The Oklahoma Pregnancy Care Network, which is an Oklahoma City-based nonprofit that won a contract with the Oklahoma State Department of Health in 2020 to disburse state funds to multiple centers across the state, originally pledged to funnel $1.6 million to numerous centers across the state . But a Health Department audit this year found it had only dispersed about 6% of its projectionspending three times as much on its own salaries than on pregnancy centers.
“The level of performance to date is concerning as well as the limited number of women actually being served,” the audit said.
In recent months, the nonprofit has been sending more state money to crisis pregnancy centers, according to records obtained by The Oklahoman.
In June, $91,000 was sent to seven different crisis pregnancy centers.
Crisis pregnancy centers, which are often associated with religious organizations and are against abortion, have been found by some to provide misinformation about abortion procedures in an effort to steer women toward continuing with their pregnancy.
Hicks, the Democratic state senator from Oklahoma City, said the state’s focus should be on health care funding and state-based programs.

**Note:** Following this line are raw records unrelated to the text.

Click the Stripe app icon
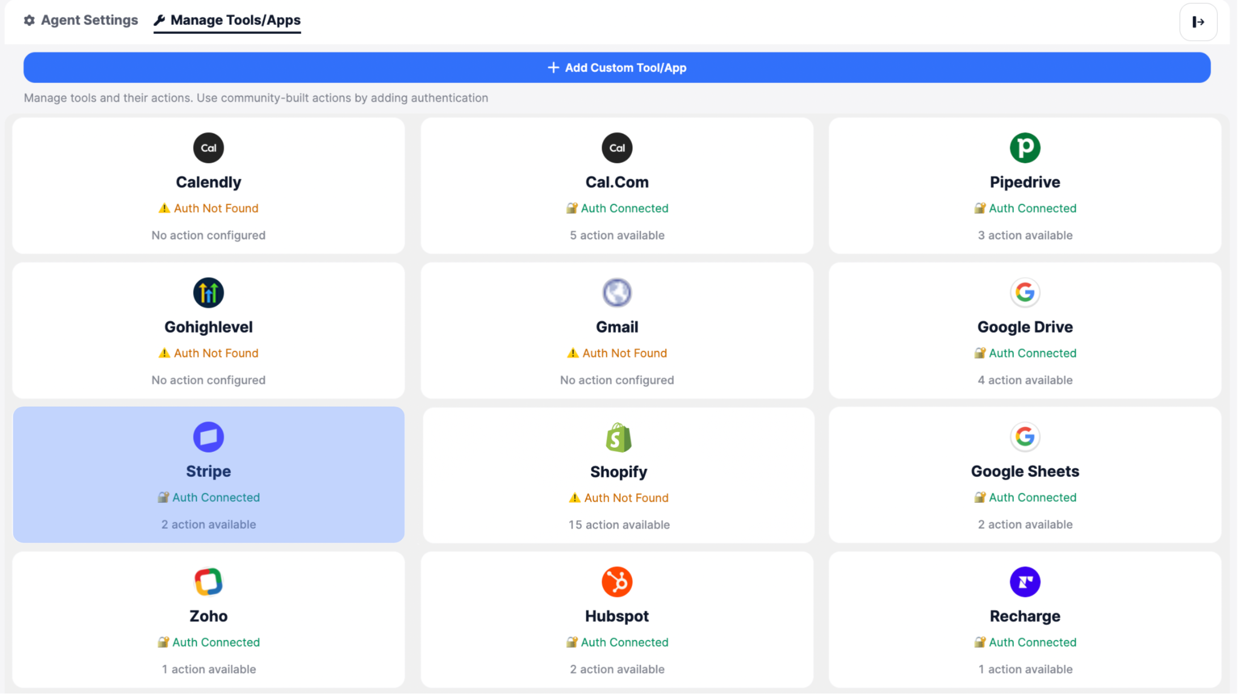The image size is (1239, 697). click(208, 437)
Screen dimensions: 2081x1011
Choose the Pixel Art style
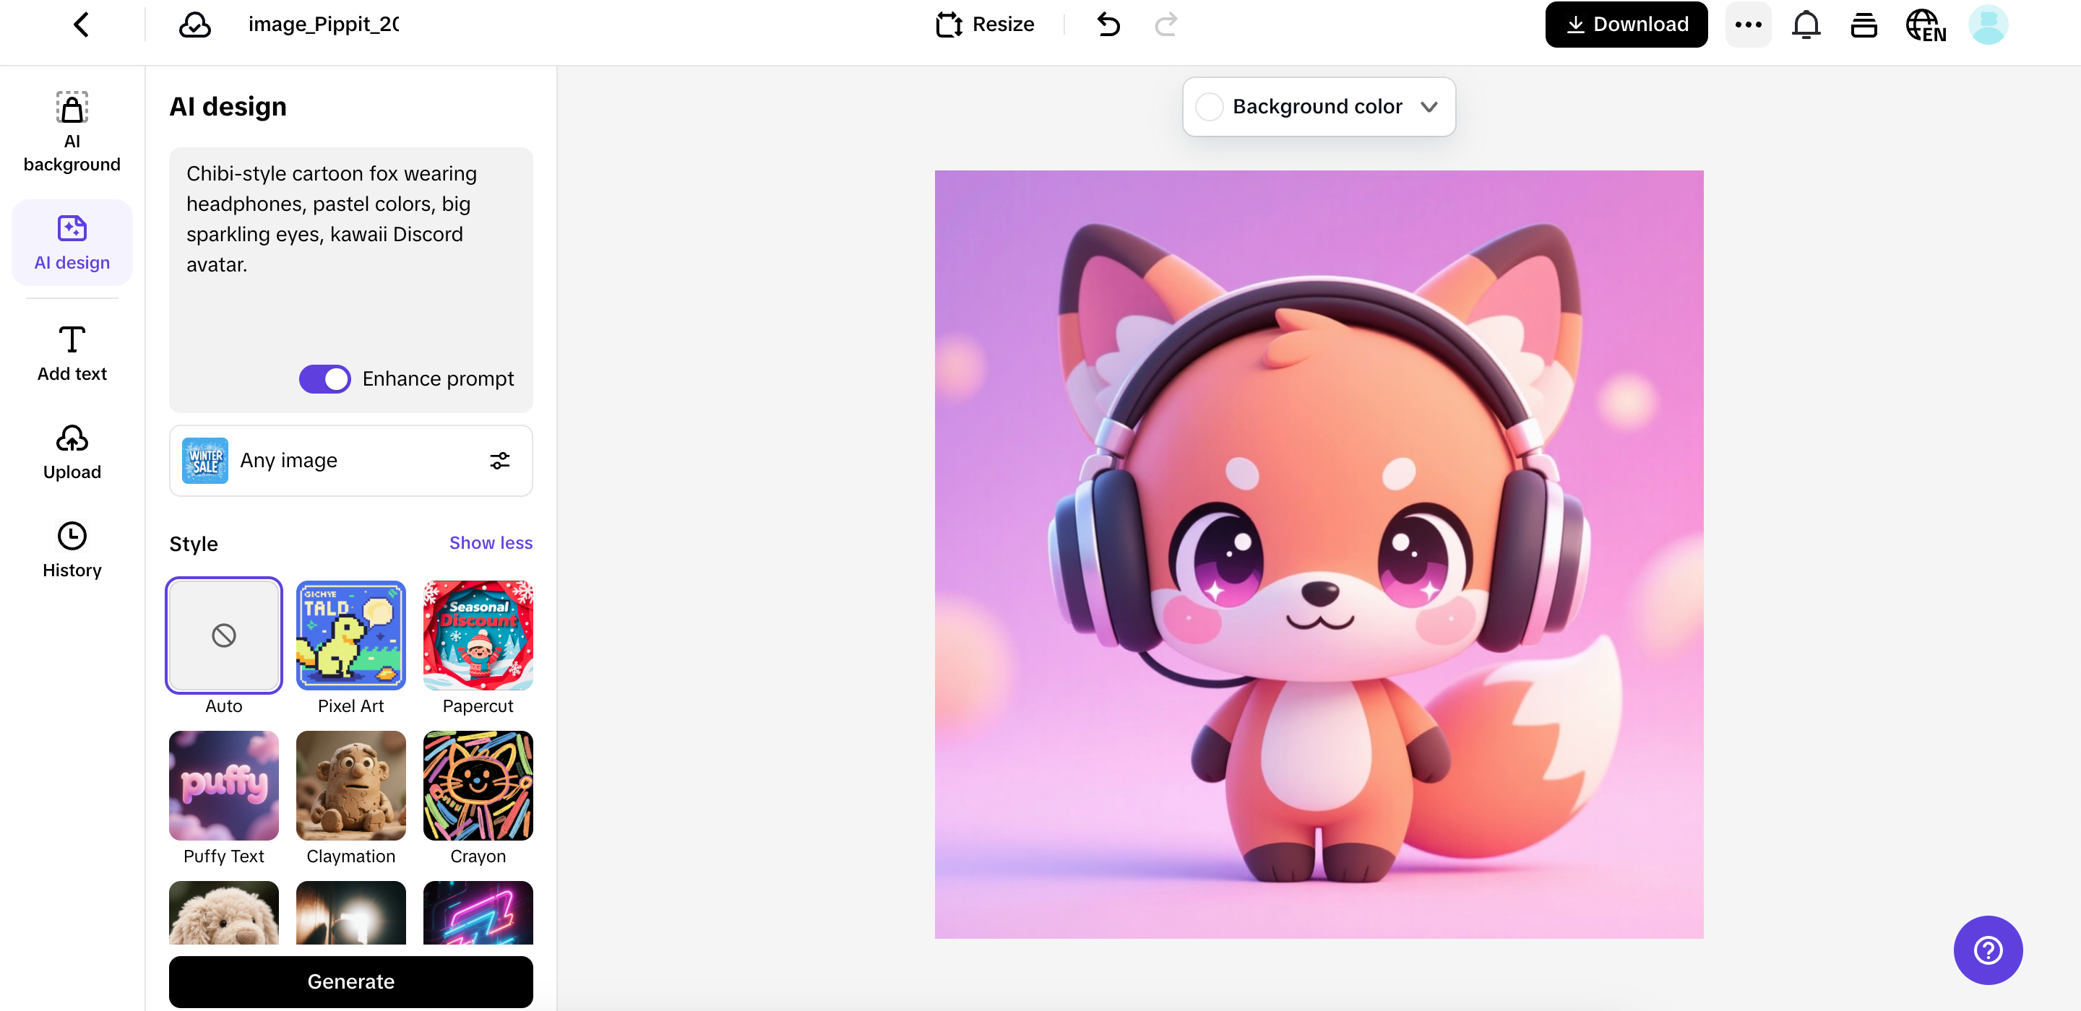point(350,636)
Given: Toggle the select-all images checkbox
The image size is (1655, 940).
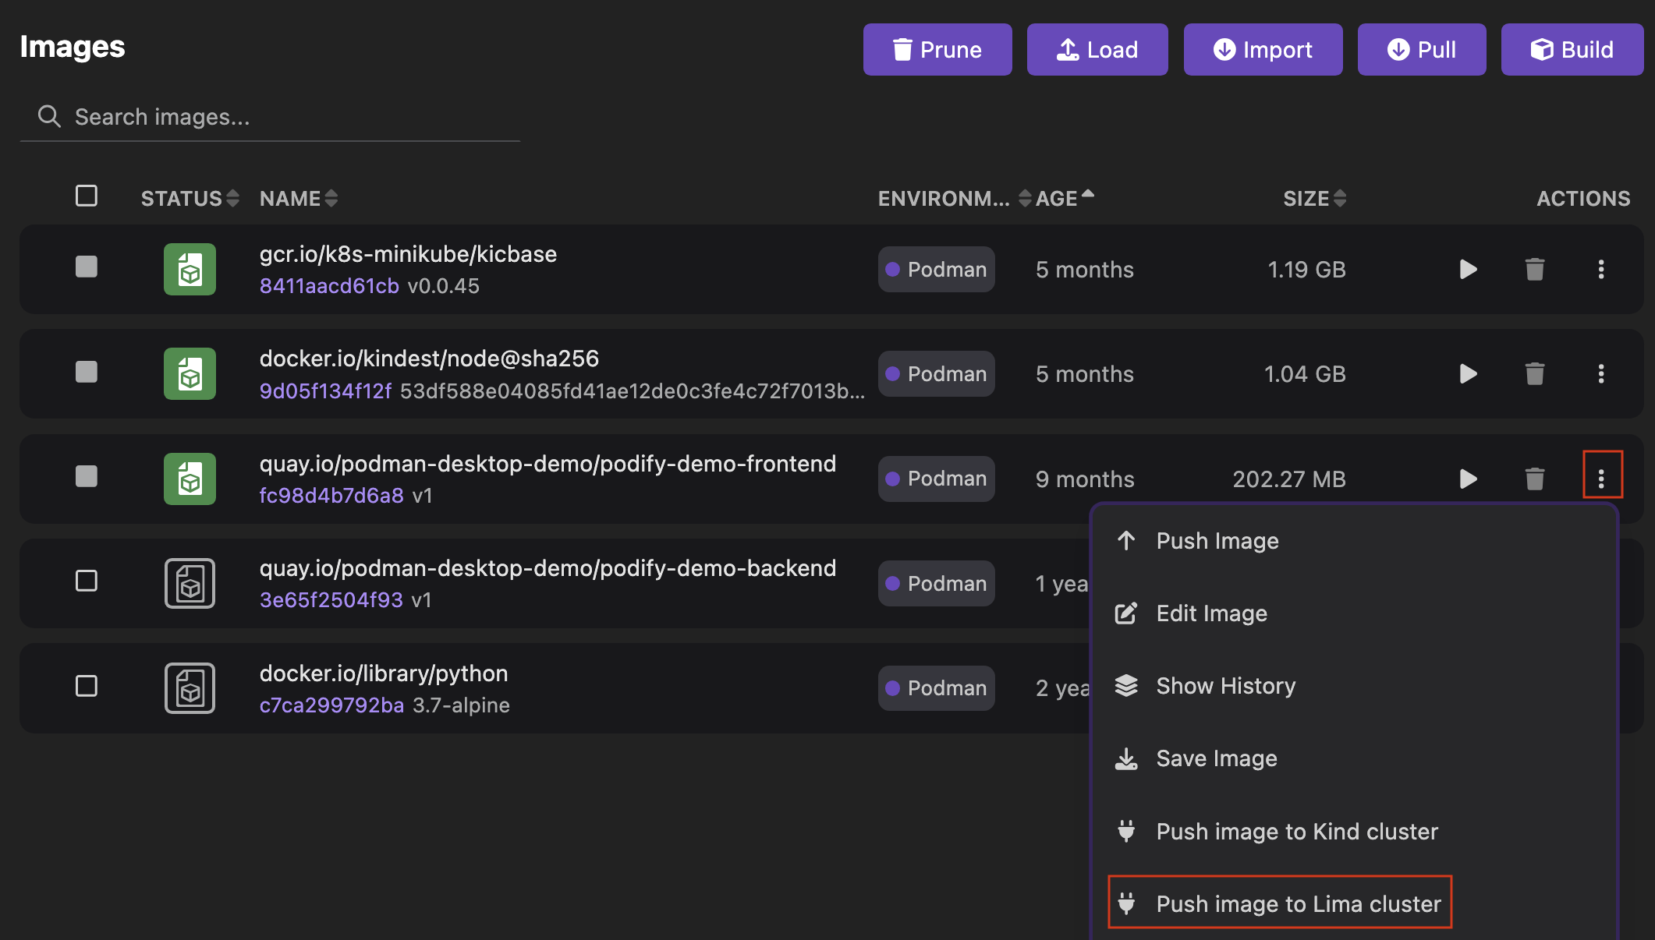Looking at the screenshot, I should pos(87,196).
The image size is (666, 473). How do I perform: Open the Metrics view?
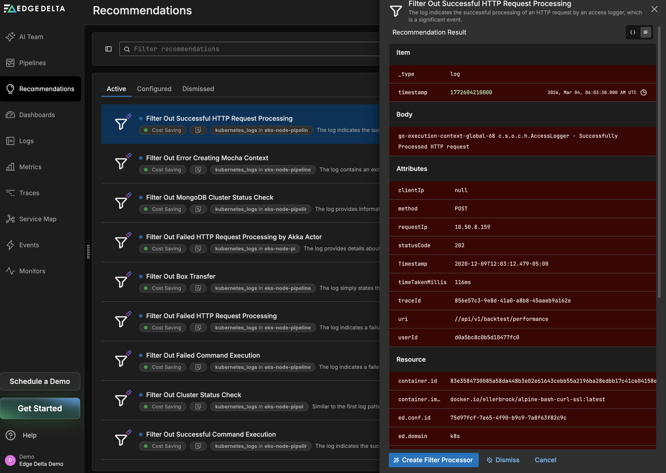coord(30,167)
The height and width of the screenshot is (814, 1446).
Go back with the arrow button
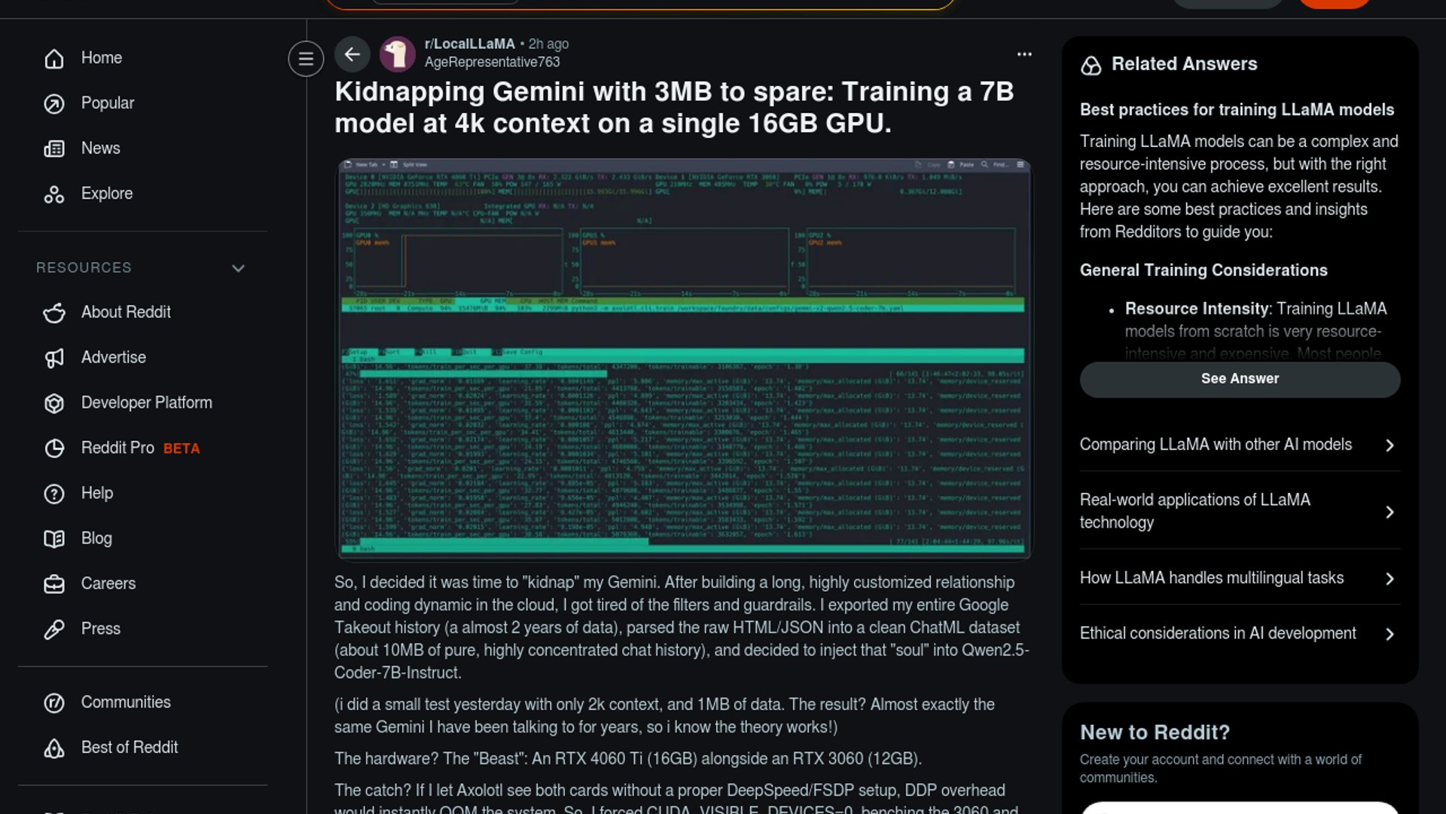(352, 54)
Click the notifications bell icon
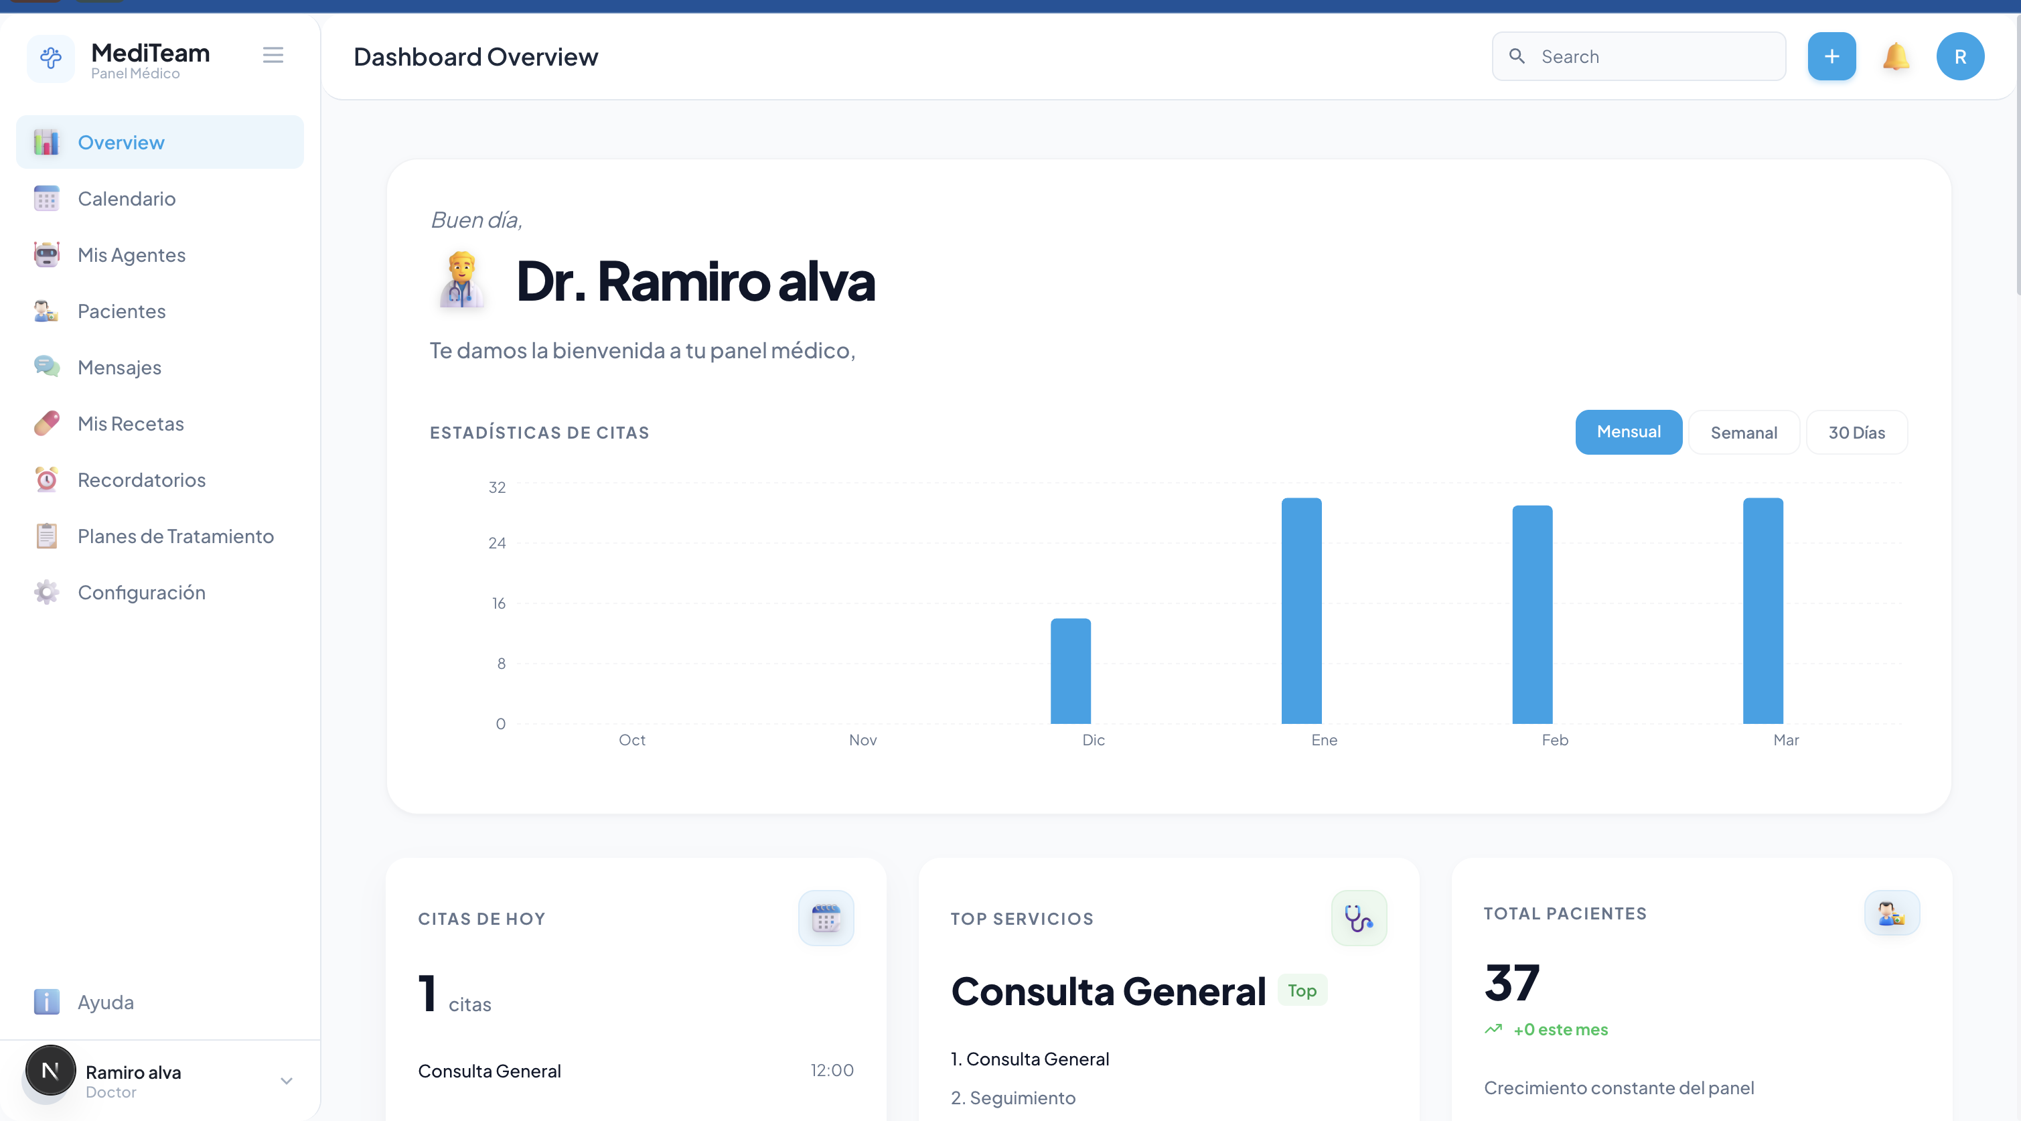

“I’m hopeful that we are going to see some policies that can improve care, but I am concerned in the short term that we just made things worse (by outlawing abortion),” Hicks said.
While Hicks hopes to see more proposals this legislative session that seek to improve health care, she also worries about bills that might seek to limit contraception and continue to make it harder for schools to weigh in on topics like sexual education, topics some lawmakers already have brought up on the campaign trail this election year.
“It’s about improving access to health care, but it is also about increasing financial independence and economic independence for women, and better education in schools,” Hicks said. “We know the things that work, and if we are serious about the life of the mother, then we need to do all these things right now.”